Category Archives: ie7 cross-domain security

Page is accessing information that is not under its control while accessing a webservice

When I created a html page which consumes a webservice which is on some other domain, I used to get the prompt box on ie7 which says “Page is accessing information that is not under its control. This poses a security risk. Do you want to continue” with yes/no buttons. When I click yes, it works fine but when I click no it said Permission denied. I wanted to suppress this error.
It’s far from a perfect system, but it’s simple. Since there is no way to specify which pages trust other pages to access their data, Internet Explorer simply says that if two pages are not in the same domain, they cannot communicate. More precisely, Zone Manager (found on the security tab in Internet Settings) does allow the user to say that a page may access another page, but as you point out, most people leave it set on prompt.

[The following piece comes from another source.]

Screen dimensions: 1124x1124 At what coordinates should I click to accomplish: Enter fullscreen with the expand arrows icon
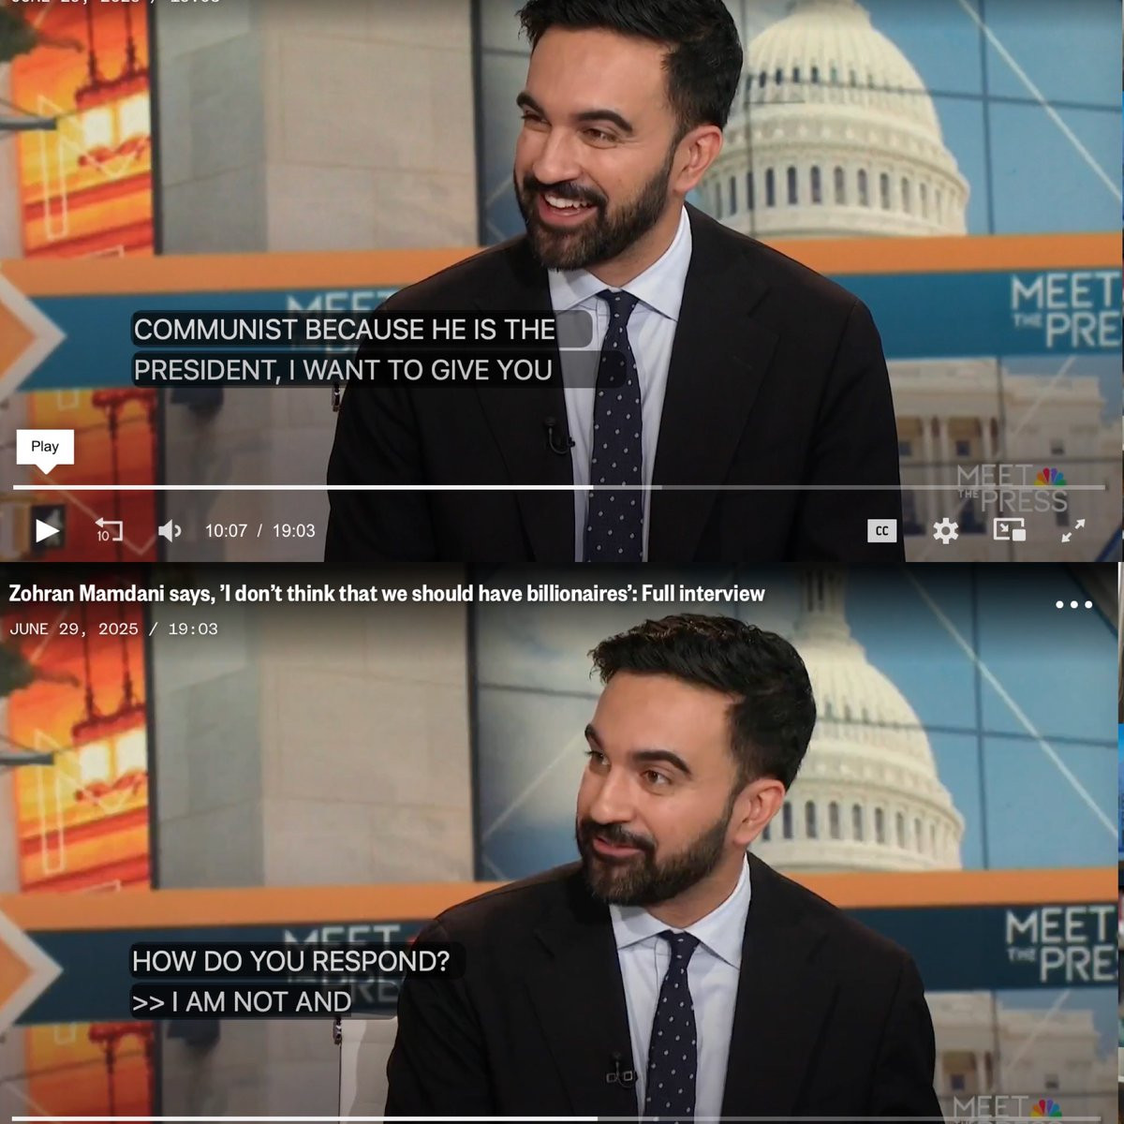click(1073, 530)
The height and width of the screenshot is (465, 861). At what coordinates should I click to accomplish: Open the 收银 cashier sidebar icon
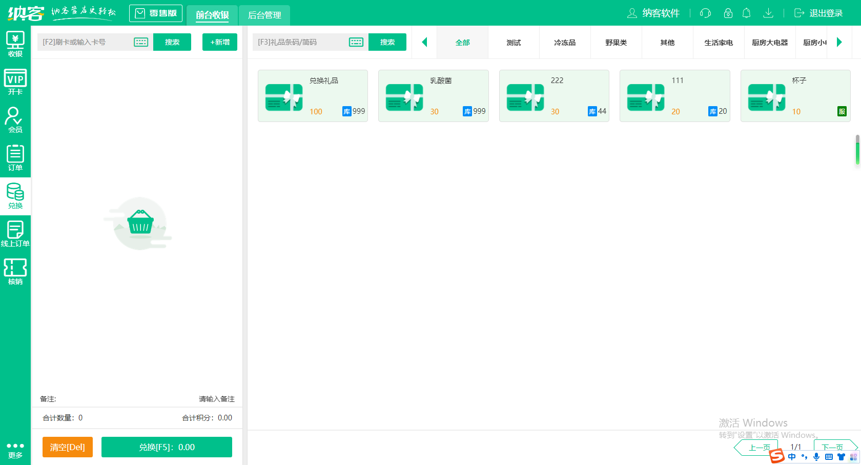[15, 44]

You can suppress it getting into Internet Options -> Security Tab select internet and click custom actions button, in the pop up enable “Access data sources across domains” which is in the miscellaneous section.
You can suggest users add the page to the trusted site zone, or merely say Yes to the dialog box. Cross-domain security issues can be quite serious. Whenever you access data sources that are in a different context than your script, there are potential problems. A solution here would be to create a safe ActiveX® control that will perform the tasks you need and lock it down to the intranet site or creating a webservice in your local domain and accessing the webservice from different domain from your webservice. You can use your webservice in your application.